Repeat exactly the lines from the one containing "This screenshot has width=317, height=222." through the last line of the records below, both included, and nothing else.

**Data for review**
<<<<

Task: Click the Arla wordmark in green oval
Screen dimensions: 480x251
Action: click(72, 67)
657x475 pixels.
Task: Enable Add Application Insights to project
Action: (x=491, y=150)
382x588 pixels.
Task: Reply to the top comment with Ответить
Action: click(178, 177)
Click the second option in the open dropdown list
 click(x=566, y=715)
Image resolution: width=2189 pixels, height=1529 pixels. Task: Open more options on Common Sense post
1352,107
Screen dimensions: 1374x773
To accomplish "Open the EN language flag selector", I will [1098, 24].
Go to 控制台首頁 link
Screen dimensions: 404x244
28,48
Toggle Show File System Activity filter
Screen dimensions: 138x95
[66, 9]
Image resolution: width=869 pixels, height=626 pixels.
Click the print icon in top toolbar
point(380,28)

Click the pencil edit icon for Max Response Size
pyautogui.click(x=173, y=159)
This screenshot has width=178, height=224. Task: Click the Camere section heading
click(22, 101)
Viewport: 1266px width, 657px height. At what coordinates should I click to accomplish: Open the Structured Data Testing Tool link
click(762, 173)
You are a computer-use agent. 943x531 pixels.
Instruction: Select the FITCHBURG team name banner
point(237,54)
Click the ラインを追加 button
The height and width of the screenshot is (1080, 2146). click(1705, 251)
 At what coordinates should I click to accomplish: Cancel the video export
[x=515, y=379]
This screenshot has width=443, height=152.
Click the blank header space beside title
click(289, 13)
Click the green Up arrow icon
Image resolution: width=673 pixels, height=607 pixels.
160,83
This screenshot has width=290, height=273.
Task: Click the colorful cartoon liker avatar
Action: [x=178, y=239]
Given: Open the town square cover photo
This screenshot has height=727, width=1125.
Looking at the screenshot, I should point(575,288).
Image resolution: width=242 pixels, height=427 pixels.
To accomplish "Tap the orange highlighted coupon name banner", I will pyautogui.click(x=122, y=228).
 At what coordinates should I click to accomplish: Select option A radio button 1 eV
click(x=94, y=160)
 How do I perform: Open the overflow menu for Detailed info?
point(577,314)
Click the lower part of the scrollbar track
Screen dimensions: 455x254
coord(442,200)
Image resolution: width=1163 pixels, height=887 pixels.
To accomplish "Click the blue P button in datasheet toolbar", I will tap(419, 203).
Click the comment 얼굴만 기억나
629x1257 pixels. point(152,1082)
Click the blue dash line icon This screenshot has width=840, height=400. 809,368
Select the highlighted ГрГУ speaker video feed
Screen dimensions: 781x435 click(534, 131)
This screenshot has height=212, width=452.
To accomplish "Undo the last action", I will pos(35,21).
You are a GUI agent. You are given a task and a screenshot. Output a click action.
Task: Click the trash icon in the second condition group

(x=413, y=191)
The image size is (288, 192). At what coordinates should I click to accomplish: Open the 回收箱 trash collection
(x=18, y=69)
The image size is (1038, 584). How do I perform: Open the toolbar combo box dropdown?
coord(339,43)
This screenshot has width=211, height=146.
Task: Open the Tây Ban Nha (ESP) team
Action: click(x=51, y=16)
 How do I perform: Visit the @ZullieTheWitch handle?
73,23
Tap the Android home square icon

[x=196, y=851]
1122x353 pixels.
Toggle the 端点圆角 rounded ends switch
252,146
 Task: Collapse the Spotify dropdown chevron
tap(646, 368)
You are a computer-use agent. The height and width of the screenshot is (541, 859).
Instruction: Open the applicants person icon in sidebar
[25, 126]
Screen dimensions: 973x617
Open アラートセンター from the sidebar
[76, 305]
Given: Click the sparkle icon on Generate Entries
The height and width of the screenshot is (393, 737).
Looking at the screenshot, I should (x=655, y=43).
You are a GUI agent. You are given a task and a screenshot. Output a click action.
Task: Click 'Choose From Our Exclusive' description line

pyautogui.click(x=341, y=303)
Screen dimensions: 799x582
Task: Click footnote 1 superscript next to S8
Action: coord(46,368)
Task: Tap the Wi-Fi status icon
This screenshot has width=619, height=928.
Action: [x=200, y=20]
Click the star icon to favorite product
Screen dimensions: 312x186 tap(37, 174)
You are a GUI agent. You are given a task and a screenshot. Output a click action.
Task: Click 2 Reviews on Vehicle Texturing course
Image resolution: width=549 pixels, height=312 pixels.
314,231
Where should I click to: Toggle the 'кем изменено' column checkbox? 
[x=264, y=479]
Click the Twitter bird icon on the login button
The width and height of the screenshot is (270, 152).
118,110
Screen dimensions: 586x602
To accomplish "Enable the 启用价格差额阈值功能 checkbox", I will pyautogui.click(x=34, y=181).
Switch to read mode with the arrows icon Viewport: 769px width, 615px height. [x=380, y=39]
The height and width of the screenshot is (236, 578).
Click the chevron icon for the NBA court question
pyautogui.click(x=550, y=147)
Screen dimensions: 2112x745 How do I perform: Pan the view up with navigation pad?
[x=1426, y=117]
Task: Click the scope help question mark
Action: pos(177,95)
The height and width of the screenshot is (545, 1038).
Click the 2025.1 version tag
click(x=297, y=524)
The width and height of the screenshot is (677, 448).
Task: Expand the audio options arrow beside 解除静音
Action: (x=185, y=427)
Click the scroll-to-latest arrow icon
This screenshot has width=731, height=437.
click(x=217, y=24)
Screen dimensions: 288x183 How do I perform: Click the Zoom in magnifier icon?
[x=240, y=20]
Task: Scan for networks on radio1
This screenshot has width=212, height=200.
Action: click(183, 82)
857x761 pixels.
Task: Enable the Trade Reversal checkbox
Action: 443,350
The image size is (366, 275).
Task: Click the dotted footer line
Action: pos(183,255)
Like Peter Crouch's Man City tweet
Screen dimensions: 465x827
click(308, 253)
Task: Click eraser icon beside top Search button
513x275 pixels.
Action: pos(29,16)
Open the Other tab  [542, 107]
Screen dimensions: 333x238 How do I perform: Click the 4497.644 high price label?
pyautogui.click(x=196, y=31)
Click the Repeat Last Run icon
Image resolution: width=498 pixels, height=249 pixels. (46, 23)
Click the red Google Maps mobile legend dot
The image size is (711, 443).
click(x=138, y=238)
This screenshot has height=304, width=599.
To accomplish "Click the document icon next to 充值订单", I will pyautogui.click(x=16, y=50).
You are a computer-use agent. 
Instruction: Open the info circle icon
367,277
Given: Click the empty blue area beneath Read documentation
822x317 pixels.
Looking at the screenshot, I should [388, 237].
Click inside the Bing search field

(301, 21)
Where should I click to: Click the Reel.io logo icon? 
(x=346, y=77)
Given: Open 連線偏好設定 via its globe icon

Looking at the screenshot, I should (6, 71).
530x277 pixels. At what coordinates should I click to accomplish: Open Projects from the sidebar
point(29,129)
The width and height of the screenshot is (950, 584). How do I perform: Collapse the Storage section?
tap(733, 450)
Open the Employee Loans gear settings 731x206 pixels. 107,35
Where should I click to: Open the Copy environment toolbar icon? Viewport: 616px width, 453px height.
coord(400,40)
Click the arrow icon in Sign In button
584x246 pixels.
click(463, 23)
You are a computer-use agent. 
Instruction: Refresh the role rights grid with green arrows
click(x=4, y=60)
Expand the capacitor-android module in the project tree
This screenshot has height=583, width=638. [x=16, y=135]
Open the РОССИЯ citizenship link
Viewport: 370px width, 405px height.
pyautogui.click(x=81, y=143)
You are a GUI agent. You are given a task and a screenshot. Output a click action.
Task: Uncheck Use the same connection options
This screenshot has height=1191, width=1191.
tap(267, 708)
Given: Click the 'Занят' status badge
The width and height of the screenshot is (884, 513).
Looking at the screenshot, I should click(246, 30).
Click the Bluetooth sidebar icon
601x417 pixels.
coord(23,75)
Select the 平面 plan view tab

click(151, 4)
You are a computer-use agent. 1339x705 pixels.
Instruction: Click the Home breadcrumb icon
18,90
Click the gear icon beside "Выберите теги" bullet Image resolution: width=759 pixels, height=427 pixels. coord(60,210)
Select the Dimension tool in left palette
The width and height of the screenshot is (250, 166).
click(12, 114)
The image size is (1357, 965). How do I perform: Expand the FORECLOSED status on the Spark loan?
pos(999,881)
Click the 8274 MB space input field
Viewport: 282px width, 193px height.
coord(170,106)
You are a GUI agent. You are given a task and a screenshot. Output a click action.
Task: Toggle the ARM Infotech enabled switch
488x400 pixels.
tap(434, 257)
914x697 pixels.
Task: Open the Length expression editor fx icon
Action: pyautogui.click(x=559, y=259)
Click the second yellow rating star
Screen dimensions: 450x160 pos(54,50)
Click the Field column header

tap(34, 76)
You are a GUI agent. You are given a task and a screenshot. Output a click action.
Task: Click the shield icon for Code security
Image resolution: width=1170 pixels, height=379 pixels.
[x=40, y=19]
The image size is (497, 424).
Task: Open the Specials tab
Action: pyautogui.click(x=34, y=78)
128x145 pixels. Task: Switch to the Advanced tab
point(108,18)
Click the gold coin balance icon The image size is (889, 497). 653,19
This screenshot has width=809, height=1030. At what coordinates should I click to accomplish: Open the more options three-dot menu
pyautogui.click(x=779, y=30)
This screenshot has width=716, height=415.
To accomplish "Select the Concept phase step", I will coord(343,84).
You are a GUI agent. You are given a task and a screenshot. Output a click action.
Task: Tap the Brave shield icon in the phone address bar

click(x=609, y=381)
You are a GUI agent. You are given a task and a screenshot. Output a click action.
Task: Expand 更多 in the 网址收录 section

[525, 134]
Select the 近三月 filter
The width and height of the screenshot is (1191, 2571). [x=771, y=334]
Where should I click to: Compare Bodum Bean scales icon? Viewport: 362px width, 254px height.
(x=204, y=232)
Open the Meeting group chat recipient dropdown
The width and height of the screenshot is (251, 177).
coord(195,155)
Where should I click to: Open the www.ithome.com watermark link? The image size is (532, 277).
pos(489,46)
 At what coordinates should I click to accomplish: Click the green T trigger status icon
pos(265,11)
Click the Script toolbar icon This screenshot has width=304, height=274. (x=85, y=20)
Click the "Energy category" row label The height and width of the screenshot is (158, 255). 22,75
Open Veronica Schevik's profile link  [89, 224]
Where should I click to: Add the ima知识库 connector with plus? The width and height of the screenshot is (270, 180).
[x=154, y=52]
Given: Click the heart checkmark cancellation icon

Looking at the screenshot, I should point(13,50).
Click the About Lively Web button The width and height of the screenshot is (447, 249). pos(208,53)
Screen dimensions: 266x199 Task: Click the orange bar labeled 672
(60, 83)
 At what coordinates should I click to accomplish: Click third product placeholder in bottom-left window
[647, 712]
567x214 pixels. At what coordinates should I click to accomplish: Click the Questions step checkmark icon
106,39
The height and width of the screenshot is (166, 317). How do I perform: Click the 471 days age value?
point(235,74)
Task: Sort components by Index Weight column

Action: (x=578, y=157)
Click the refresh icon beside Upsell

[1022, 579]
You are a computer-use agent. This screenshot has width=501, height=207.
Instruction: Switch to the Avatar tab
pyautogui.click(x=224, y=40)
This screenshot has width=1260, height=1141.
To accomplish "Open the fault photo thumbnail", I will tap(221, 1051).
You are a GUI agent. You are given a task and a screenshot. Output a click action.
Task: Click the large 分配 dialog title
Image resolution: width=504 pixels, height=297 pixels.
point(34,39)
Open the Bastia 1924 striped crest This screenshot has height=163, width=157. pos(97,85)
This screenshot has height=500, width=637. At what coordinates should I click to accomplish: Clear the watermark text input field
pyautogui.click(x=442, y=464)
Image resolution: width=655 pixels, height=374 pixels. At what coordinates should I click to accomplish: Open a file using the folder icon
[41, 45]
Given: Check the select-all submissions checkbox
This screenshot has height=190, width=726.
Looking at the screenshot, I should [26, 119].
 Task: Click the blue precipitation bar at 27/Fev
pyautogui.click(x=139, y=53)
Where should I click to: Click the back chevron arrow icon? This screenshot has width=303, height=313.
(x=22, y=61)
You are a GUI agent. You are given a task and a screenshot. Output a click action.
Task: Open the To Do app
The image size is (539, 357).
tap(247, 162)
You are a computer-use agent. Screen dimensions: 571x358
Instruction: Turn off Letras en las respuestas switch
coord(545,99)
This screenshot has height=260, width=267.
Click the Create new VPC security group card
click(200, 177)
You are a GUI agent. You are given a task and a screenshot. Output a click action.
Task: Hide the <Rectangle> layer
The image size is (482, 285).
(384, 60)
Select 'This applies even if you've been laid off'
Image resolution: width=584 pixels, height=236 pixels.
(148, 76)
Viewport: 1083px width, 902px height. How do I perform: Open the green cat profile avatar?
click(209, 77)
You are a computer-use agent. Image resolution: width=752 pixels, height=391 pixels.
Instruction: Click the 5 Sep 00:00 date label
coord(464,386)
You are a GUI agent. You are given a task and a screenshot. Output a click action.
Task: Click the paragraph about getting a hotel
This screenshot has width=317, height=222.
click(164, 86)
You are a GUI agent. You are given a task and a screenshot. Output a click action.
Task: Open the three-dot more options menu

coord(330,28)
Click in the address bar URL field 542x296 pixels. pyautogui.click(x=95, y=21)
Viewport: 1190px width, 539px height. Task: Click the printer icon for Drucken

>>>>

**Expected answer**
This screenshot has width=317, height=222.
click(164, 86)
You are a GUI agent. You are given a task and a screenshot. Output a click action.
Task: Open the three-dot more options menu

coord(330,28)
Click in the address bar URL field 542x296 pixels. pyautogui.click(x=95, y=21)
Viewport: 1190px width, 539px height. Task: Click the printer icon for Drucken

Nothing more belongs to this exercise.